Although all of these industry initiatives greatly expand capacity, they do not obviate the need for additional spectrum.

The FCC released a report in October 2010 that projected U.S. spectrum requirements19 and concluded that 275 MHz of additional spectrum would be needed within five years and 500 MHz of additional spectrum within 10 years. This forecast assumes ongoing increases in spectral efficiency from improving technologies.

An important aspect of UMTS-HSPA and LTE deployment is for infrastructure and mobile devices to accommodate the expanding number of available radio bands. The fundamental system design and networking protocols remain the same for each band; only the frequency- dependent portions of the radios must change. As other frequency bands become available for deployment, standards bodies adapt UMTS-HSPA and LTE for these bands as well.

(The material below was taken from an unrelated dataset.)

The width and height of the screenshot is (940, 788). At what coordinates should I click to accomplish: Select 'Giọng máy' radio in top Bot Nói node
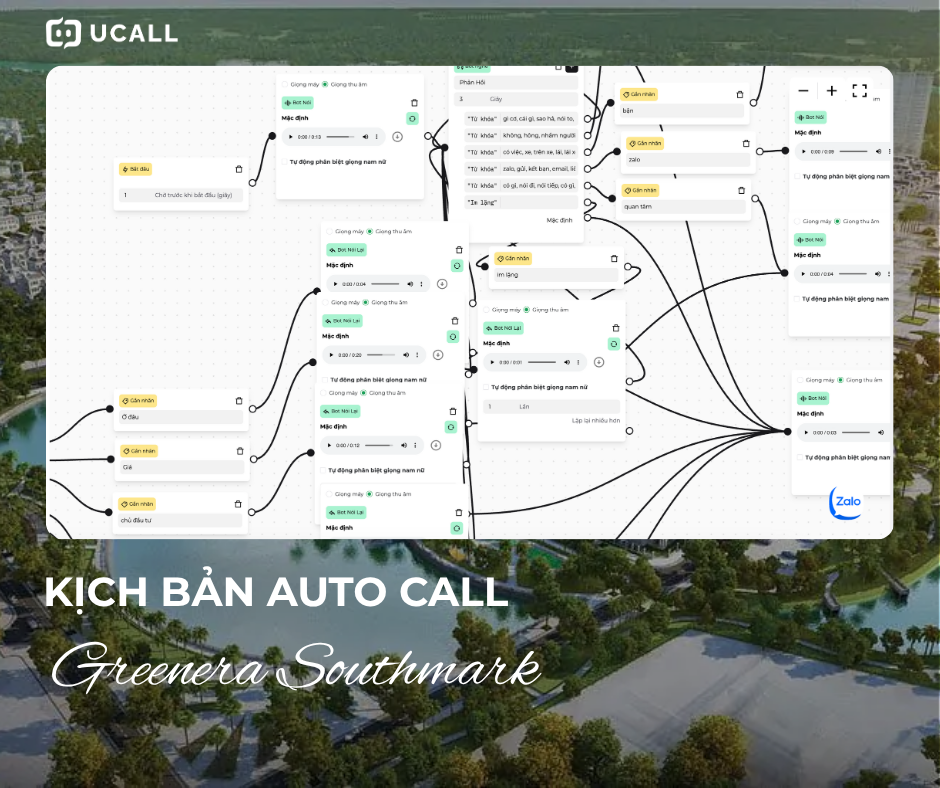(285, 84)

The 1710-1770 uplink was matched with the 2110-2170 downlink to allow for additional global harmonization of the 1.7/2.1 GHz band. These new spectrum bands were reserved or allocated harmoniously across North, Central, and South America. The Advanced Wireless Services (AWS) band, at 1710-1755 MHz (uplink) with 2110-2155 MHz (downlink) in the United States, is affording operators additional deployment options and could eventually provide a means for LTE roaming in the Americas. Multiple U.S. operators are deploying LTE in 1.7 GHz, as is Rogers in Canada. In addition, many countries in Latin America have allocated this band for mobile broadband.

In 2012, the FCC changed the rules on the Wireless Communications Service (WCS) band, which constitutes 30 MHz of spectrum at 2.3 GHz, making 20 MHz available for mobile broadband.20

The forthcoming 2.6 GHz frequency band in Europe, Asia, Latin America, and other parts of the world will also be a common band for LTE deployment. Unfortunately, different band plans in different parts of the world will complicate roaming on this band. Globally, operators are also refarming spectrum by limiting the spectrum used for 2G (cellular and Personal Communications Service [PCS] bands) to create space for 3G and 4G deployments.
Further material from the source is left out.